Aes signatum (Latin; lit. 'stamped bronze') consisted of cast ingots of bronze of measured quality and weight, embossed with a government stamp, used as currency in Rome and central Italy starting in the 5th century BC before the introduction of aes grave in the mid 3rd century BC. When exactly they were first made is uncertain. Popular tradition ascribes them to Servius Tullius, but due to the high quality of art found on even the earliest specimens, this seems very unlikely. A date in the midst of the 5th century BC is generally agreed on. Designs featured are that of a bull, an eagle, and other religious symbols.

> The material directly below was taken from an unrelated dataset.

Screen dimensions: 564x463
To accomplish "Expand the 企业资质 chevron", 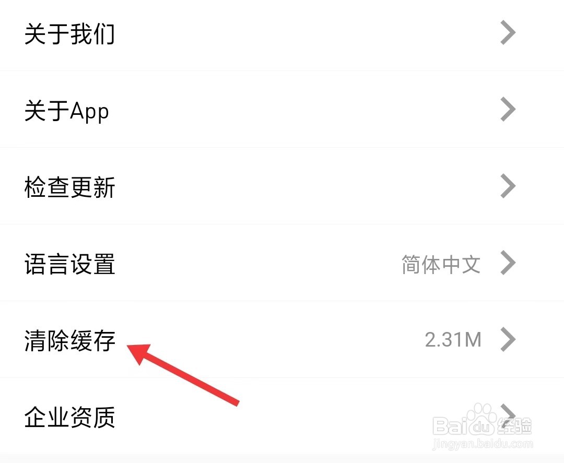I will [x=508, y=416].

The earliest aes signatum was not cast in Rome proper, but in central Italy, Etruria, Umbria, and Reggio Emilia. It bore the image of a branch with side branches radiating from it, and was called ramo secco (lit. 'dry branch'). The bars did not adhere to a set weight standard, varying from about 600 to 2500 grams when complete. They were usually broken into subdivisions, and few complete specimens survive today. The surviving ramo secco bars are usually quarter, half or three quarter bars, or minor smaller pieces which could be classified as rough bronze. The same fragmentation into smaller change applies to later aes signatum issued by the city of Rome, which did correspond to the Roman heavy standard for the as. They weighed approximately 5 asses when whole. They could technically be termed a quincussis, although they are not marked with any value.

The Roman aes signatum conforms more strictly to size and weight standards because they are an official issue, where the ramo secco bars were more of a recognizable item of barter exchange that would be weighed, rather than taken at a face value. Ramo secco bars were not issued by governing bodies, and could have been made at any foundry facility.